Halifax Health adds planned security after shooting at AdventHealth Daytona Beach

Visitors to Halifax Health Medical Center in Volusia County are officially required to go through metal detectors before entering the building.
Hospital officials said they had already spoken about installing the detectors, but they were speeding up installation after police said a woman shot and killed her terminally ill husband about five miles away in AdventHealth Daytona Beach on Saturday.
The hospital system has also increased security measures at the hospital entrance, including bag checks for all visitors. Visitors already had to identify themselves and check in at reception to enter the hospital.
In the coming months, Halifax Health will install x-ray machines that will scan guests more quickly for weapons and other prohibited items.
“Unfortunately, this is the new kind of world we live in,” Chief Operations Officer Alberto Tineo told local media.
Plans to increase security at all Halifax Health facilities were developed following a 2014 shooting at the medical center. Metal detectors were installed at the Deltona hospital when it opened three years ago. and the hospital last year approved the addition of similar measures at other sites.
AdventHealth did not announce increased security measures as of Wednesday.
Police have released a report of Saturday’s shooting and its aftermath at a terminally ill patient floor in AdventHealth Daytona Beach.

Volusia County Division of Corrections
/
via AP
In a murder-suicide plot, 76-year-old Ellen Gilland would fatally shoot her terminally ill 77-year-old husband Jerry and then kill herself, investigators said. But after shooting him in the head in the 11th-floor hospital room, she couldn’t go through with the rest.
Instead, Gilland, still armed, found herself in a four-hour standoff with police until officers were able to use a non-lethal explosive to distract her and take her into custody.
The couple hatched the plan three weeks ago, Daytona Beach Police Chief Jakari Young said.
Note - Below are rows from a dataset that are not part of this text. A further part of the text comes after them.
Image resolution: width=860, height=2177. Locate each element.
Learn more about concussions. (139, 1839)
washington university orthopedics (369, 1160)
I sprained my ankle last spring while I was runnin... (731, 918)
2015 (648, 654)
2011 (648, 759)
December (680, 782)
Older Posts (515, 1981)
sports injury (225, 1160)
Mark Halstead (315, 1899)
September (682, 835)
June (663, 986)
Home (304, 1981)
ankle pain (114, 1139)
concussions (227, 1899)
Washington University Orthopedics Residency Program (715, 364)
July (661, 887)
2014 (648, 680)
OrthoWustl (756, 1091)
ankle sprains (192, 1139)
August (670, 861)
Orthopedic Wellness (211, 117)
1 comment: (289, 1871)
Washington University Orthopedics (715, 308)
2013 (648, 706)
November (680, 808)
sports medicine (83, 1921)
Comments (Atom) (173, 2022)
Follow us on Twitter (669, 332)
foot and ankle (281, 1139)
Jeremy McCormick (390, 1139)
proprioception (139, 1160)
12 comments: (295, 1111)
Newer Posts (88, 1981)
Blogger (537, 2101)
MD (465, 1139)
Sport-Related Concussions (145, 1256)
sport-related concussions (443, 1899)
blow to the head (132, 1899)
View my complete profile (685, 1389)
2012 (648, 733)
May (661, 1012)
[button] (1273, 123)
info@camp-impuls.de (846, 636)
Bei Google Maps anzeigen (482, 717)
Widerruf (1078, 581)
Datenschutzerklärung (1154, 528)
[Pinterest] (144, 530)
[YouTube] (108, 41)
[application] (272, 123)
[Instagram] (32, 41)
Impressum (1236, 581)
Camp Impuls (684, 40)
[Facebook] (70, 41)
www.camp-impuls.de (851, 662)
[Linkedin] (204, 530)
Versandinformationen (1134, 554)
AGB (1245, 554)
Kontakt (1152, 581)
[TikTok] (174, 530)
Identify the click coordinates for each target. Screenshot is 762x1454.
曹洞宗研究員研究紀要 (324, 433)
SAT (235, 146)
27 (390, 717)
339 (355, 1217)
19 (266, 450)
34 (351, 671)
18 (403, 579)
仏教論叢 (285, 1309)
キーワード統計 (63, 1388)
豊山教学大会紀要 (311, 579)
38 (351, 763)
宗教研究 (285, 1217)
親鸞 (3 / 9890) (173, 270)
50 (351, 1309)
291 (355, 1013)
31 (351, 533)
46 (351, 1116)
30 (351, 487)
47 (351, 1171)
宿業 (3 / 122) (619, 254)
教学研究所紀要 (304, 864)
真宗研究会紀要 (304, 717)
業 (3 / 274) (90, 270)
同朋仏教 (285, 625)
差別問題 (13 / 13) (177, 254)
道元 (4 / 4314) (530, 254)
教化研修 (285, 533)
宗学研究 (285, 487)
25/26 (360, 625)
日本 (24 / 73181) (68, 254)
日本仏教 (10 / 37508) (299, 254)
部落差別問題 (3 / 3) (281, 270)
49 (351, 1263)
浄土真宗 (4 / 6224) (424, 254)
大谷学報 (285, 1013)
During one conversation, he said, they decided that if Jerry Gilland’s illness got worse, “he wanted her to end it.”
“Apparently the goal was for him to do it, but he didn’t have the strength so she had to execute it,” Young said.
So they turned to a “homicide-suicide where she would kill herself,” the police chief said. “But she decided she couldn’t pull it off.”
After hearing a gunshot from room 1106, two hospital workers entered and found Ellen Gilland sitting by the bed while her husband was unresponsive in a pool of blood. She pointed the gun at the couple and asked them to leave the room, which police said smelled of burnt gunpowder. Another employee also entered and was told to leave at gunpoint.
According to the report, staff then began evacuating people from nearby rooms. The police chief called it “a logistical nightmare” as most patients were on ventilators on the 11th floor.
After officers arrived, they lined up in the hallway and pointed guns toward the open door of Room 1106. The police repeatedly yelled, “Drop your gun! Drop your gun!”
“Tell me what’s going on. We don’t want to hurt you,” shouted one officer. Another said to a colleague, “Back up. Back up. We’ve got time. We’ve got nothing but time.”
After about four hours, SWAT team members used a non-lethal explosive device to distract Ellen Gilland and entered the room. They tried to use a stun gun, but she was unable to quell them and fired a shot into the ceiling. She then dropped the gun and was taken into custody, the police report said.
Gilland was charged Monday with first-degree first-degree murder and two counts of aggressive assault with a deadly weapon with intent to kill and remained jailed without bond. Her court-appointed public defender did not respond to an emailed request for comment.
“It’s a tragic circumstance,” said the police chief, “because it just goes to show that none of us are immune to the trials and tribulations of life.”